A devassidão que D. Filipa de Lencastre presenciara:
  • ‘Entre as damas gentis da corte inglesa’
Provocara-lhe uma náusea incontida contra a liberdade de costumes. Ao cingir a coroa de Portugal, recentemente conspurcada por Leonor Teles, sumariamente arejou com lufadas radicais aquela atmosfera viciada da corte, onde impôs a sua acção moralizadora, disciplinando especialmente o comportamento feminino.
A prática religiosa era bom preventivo. Incentivou-a. Para dar exemplo (que arrasta), passava as manhãs na igreja em oração, a qual retomava pela tardinha. À noite gastava o “seraão nom… em danças nem em outros desenfadamentos deste mundo, mas em spirituall contemplaçom”.
Com que devotamento não vigiaria ela a saúde do corpo e a higiene moral dos seus filhos! Que régia majestade e que maternal solicitude a não aureolavam quando, a poucas horas da agonia, lhes entregou, um a um, as espadas de cavaleiros, com um recado particular para cada infante! Era o coroamento de sua missão formativa e informativa na família. Dentro de semanas seriam colhidas as primícias, em Ceuta.

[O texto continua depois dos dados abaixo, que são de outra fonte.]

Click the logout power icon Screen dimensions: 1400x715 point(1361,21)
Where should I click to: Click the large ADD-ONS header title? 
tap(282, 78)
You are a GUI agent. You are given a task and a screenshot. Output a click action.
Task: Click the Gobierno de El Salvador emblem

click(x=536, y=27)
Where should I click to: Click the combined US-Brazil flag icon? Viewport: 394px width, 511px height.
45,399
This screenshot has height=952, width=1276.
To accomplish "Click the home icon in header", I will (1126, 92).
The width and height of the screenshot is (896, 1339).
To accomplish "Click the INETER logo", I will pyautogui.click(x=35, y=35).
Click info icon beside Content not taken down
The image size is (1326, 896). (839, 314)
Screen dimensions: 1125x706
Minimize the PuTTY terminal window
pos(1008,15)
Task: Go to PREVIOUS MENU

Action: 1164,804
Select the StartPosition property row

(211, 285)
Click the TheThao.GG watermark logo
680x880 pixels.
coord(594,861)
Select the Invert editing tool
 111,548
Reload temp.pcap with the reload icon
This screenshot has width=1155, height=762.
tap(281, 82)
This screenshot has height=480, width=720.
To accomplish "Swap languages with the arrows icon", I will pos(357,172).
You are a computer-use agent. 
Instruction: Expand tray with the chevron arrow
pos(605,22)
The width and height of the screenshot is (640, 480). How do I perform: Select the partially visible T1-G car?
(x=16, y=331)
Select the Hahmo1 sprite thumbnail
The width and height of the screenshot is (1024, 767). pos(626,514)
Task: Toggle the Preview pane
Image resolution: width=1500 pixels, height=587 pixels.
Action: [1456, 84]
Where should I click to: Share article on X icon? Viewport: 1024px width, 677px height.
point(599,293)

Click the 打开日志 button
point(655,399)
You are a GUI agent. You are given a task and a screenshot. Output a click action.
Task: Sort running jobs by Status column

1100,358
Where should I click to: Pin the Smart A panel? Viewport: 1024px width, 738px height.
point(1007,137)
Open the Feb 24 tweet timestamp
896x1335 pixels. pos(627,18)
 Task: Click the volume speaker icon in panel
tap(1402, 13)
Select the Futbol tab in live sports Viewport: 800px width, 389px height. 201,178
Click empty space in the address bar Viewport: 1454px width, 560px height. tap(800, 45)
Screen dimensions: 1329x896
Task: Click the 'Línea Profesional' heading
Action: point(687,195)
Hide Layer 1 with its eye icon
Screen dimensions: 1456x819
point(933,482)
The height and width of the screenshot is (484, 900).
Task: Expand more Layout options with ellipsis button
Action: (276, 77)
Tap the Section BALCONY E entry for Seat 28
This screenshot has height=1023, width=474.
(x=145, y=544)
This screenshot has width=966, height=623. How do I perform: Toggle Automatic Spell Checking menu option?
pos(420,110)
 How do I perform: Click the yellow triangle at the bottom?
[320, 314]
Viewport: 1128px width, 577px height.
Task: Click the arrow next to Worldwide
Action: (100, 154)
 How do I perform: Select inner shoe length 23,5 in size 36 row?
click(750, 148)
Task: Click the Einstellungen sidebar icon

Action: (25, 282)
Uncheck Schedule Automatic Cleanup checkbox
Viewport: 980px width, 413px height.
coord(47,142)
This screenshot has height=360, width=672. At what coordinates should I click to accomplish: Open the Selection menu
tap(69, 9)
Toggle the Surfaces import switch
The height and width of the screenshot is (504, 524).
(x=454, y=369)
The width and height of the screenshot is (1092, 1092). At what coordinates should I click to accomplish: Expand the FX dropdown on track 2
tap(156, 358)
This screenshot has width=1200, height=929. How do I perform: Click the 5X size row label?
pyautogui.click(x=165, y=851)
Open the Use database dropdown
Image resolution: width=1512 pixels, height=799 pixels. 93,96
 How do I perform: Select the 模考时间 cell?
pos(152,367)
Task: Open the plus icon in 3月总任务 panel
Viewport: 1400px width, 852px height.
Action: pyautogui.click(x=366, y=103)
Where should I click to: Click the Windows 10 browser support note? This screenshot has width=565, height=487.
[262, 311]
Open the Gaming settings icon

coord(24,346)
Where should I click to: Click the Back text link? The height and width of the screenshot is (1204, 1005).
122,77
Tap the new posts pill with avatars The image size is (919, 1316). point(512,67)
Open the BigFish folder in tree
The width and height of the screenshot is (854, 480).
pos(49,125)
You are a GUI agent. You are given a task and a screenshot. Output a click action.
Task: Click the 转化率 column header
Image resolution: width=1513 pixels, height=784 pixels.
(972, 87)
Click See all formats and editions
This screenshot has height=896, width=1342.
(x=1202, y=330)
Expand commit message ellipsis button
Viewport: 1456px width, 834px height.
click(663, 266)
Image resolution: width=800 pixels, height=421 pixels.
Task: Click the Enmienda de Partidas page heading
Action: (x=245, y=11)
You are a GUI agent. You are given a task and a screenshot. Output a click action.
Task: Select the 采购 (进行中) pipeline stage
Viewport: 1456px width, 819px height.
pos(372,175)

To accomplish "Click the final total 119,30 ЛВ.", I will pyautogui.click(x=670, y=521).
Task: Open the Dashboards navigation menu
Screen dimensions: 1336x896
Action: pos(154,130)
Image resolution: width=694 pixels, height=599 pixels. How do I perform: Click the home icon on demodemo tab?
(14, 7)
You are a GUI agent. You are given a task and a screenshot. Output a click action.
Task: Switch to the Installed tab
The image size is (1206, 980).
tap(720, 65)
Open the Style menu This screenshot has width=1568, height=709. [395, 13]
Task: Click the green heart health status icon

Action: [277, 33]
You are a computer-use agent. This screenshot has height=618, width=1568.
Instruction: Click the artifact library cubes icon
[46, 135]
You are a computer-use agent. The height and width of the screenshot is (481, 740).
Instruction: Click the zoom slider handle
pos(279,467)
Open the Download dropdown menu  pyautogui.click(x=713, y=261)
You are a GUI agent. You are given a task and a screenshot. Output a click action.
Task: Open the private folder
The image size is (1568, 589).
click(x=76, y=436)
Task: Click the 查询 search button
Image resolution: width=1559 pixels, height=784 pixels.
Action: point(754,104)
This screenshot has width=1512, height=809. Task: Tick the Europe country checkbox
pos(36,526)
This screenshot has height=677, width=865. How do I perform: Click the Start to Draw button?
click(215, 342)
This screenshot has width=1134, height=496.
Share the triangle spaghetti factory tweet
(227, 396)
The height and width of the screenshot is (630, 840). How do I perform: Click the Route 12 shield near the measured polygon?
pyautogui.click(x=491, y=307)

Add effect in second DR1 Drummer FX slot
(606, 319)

  • “Mais la famille... elle s'étend à tout Ie Portugal”, comentou Gonzague de Reynold, ao falar de João I. Realmente, na Casa de Avis (comenta o mesmo estudioso suíço) “sous le faste de la cour, sous l'armure de chevalier, sous l'appareil magnifique de la féodalité”, podiam perceber-se inconfundíveis “des caractères spécifiquement portugais”. Caracteres especificamente portugueses... vejamo-los, portanto, no povo, que é o seu laboratório.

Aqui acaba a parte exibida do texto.